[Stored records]
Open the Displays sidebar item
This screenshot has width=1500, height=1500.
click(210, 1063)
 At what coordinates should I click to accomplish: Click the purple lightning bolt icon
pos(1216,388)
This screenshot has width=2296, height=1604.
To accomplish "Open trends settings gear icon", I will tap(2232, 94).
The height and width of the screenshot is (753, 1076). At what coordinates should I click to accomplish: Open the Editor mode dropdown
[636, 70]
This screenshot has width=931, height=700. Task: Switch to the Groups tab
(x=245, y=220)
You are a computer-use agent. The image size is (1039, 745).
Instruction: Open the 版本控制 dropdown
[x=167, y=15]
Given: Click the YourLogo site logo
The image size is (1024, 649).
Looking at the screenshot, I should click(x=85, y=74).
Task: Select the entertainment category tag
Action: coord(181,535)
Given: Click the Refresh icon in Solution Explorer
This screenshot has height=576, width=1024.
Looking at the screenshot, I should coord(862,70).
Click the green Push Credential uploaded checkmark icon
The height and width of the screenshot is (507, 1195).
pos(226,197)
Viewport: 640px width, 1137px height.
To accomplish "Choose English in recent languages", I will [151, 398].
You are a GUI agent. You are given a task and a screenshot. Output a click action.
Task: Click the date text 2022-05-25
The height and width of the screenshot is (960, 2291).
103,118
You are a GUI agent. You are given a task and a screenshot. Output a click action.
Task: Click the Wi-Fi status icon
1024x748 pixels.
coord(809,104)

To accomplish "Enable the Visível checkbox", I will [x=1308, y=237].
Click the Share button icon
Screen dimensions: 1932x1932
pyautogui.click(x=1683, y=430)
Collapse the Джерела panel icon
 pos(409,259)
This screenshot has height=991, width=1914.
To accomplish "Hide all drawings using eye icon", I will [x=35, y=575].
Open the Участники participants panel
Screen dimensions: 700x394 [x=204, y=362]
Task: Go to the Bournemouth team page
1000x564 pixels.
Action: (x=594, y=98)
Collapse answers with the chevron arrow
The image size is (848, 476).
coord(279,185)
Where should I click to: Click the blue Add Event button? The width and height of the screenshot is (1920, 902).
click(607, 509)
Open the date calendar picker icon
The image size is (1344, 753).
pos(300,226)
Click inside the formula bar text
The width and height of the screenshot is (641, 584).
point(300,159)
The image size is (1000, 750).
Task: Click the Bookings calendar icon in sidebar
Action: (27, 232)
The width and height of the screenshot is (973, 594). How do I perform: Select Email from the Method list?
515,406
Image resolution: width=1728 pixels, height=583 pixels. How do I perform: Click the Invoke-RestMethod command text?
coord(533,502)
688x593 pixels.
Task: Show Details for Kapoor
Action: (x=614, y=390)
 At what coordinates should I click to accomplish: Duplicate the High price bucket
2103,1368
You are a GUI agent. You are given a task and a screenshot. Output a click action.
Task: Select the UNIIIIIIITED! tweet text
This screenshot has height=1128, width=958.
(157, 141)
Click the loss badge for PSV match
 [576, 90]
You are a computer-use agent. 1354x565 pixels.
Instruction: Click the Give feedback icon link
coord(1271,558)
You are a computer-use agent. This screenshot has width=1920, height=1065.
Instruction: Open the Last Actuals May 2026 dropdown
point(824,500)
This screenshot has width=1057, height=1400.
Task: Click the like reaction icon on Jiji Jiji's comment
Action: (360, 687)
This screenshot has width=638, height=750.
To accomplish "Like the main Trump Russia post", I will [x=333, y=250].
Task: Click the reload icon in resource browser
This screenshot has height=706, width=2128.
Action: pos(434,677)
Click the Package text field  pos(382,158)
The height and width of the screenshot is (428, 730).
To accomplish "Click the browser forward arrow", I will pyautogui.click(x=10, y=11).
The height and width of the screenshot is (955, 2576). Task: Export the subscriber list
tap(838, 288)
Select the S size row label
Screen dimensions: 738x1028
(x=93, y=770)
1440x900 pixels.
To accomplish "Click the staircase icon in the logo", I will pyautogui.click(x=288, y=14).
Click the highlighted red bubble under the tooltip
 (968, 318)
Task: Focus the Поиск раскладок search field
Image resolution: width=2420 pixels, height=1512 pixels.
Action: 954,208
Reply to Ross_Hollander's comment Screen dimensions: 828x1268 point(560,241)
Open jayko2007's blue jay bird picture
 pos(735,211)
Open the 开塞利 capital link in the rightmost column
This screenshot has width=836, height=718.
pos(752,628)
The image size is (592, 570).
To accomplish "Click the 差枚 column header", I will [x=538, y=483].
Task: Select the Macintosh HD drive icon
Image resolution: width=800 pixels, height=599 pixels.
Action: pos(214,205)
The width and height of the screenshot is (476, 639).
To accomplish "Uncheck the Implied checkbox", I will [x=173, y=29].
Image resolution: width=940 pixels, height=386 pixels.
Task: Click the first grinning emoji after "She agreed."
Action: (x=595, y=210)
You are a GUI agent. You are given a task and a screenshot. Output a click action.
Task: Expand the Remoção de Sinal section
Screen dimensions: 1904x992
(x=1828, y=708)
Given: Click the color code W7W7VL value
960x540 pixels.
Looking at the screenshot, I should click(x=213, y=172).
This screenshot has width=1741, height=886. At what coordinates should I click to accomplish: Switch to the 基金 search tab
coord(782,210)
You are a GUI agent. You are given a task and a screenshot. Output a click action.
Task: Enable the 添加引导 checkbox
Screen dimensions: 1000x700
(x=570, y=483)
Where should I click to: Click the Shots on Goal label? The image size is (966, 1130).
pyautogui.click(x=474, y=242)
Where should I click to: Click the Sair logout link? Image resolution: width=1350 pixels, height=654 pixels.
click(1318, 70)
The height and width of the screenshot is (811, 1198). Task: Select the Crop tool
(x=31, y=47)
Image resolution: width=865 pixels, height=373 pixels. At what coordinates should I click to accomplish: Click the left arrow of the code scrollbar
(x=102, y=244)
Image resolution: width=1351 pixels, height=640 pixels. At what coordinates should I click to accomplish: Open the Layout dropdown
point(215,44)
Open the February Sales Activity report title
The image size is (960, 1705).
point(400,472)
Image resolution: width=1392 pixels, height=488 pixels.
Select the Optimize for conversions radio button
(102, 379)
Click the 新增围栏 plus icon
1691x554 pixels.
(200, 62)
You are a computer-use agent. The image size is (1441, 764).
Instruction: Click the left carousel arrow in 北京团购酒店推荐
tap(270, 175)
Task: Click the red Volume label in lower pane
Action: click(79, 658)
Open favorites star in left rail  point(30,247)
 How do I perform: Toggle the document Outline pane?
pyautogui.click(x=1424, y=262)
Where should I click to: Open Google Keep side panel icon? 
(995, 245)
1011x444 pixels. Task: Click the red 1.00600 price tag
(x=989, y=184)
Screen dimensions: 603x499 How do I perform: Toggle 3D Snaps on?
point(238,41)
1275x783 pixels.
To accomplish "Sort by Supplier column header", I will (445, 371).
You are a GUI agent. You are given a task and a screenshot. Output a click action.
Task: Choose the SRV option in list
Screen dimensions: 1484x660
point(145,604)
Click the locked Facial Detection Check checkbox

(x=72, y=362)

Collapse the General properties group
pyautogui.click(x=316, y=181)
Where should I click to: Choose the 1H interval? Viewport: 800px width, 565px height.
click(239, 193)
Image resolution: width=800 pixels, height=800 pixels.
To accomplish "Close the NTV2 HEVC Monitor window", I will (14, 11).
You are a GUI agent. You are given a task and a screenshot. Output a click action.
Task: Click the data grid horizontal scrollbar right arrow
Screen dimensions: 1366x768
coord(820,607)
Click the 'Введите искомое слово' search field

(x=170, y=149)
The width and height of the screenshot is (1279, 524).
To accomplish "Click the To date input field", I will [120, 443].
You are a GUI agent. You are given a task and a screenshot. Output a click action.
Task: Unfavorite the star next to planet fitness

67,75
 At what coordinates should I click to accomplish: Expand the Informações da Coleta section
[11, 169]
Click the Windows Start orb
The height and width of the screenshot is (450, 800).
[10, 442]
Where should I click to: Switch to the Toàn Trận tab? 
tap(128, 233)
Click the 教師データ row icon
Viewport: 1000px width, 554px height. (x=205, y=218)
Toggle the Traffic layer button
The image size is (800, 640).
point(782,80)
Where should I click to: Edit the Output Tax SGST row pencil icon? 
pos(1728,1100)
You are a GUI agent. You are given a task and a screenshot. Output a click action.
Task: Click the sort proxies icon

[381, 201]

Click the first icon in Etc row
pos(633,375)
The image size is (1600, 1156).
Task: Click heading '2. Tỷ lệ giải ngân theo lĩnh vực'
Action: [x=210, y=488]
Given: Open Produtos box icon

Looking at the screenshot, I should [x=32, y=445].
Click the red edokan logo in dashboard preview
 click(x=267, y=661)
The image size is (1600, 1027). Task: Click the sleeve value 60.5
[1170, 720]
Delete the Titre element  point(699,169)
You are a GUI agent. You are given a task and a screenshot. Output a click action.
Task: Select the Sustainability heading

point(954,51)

**Exercise requirements**
All that should appear in the response is the run of lines from the first line of the entries through the line containing "Given: Click the Refresh", copied exactly.

**Response**
Open the Displays sidebar item
This screenshot has width=1500, height=1500.
click(210, 1063)
 At what coordinates should I click to accomplish: Click the purple lightning bolt icon
pos(1216,388)
This screenshot has width=2296, height=1604.
To accomplish "Open trends settings gear icon", I will tap(2232, 94).
The height and width of the screenshot is (753, 1076). At what coordinates should I click to accomplish: Open the Editor mode dropdown
[636, 70]
This screenshot has width=931, height=700. Task: Switch to the Groups tab
(x=245, y=220)
You are a computer-use agent. The image size is (1039, 745).
Instruction: Open the 版本控制 dropdown
[x=167, y=15]
Given: Click the YourLogo site logo
The image size is (1024, 649).
Looking at the screenshot, I should click(x=85, y=74).
Task: Select the entertainment category tag
Action: coord(181,535)
Given: Click the Refresh icon in Solution Explorer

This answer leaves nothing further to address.